▶ [About this task] Working from the line that contains "1082x866 pixels. How" down to the last line below, repeat each line exactly.

----- Input data

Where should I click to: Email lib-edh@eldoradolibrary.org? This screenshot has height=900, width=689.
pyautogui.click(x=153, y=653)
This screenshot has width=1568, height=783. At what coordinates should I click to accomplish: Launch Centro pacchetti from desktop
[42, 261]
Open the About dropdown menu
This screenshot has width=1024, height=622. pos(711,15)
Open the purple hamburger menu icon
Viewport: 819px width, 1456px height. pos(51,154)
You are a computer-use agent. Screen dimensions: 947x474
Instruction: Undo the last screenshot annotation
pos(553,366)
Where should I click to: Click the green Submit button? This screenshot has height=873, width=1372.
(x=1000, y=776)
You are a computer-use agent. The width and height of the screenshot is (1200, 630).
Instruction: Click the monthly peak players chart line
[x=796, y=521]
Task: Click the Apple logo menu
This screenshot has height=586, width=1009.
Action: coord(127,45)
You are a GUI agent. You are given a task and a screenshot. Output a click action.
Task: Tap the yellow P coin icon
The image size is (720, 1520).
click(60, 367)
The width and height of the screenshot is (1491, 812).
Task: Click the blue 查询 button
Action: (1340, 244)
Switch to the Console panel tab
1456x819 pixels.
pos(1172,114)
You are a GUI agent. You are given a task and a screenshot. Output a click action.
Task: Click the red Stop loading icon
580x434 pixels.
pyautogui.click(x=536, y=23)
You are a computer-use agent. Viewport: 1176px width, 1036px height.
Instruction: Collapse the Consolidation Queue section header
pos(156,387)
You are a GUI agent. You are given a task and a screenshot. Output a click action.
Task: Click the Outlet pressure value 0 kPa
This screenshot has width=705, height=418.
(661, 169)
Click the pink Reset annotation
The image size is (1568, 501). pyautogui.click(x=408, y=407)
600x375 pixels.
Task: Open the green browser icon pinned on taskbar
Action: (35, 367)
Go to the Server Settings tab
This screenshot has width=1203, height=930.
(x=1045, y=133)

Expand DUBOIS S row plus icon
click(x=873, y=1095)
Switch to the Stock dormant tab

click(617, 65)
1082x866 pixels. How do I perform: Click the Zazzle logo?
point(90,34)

----------

▶ [Task output]
1082x866 pixels. How do I perform: Click the Zazzle logo?
point(90,34)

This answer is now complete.